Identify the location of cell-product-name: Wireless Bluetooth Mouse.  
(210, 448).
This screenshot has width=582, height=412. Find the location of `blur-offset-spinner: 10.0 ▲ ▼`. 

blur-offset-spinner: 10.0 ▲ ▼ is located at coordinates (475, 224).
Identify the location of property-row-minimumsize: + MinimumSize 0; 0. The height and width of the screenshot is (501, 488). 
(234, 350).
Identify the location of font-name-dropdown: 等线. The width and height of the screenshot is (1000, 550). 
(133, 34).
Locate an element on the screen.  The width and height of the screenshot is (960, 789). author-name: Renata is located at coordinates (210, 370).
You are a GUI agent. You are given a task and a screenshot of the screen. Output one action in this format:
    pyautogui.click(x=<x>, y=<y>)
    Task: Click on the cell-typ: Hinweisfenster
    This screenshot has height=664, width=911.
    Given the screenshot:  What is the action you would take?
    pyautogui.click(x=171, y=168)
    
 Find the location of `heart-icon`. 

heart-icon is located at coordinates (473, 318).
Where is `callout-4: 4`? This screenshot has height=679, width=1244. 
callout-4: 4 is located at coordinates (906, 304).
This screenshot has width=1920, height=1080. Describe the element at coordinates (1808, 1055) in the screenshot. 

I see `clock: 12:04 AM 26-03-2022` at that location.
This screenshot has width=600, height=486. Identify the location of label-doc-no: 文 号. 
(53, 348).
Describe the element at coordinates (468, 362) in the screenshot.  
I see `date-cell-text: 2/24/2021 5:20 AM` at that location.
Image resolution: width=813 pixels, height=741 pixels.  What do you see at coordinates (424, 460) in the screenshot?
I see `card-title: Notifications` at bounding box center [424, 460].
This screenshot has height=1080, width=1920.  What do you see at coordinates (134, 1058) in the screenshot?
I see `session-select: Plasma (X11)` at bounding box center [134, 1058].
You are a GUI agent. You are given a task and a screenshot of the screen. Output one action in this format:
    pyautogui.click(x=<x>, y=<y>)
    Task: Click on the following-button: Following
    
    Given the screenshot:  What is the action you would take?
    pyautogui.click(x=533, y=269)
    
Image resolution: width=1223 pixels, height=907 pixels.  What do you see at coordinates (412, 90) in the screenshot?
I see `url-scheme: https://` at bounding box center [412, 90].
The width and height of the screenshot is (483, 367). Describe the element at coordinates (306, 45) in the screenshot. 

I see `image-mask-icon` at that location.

::::::::

## Job item:
Render everything from the line containing "The width and height of the screenshot is (483, 367)." down to the end of the listing above as a JSON list of strings, one per line, with blank lines omitted.

## Expected output:
[
  "The width and height of the screenshot is (483, 367). Describe the element at coordinates (306, 45) in the screenshot. ",
  "I see `image-mask-icon` at that location."
]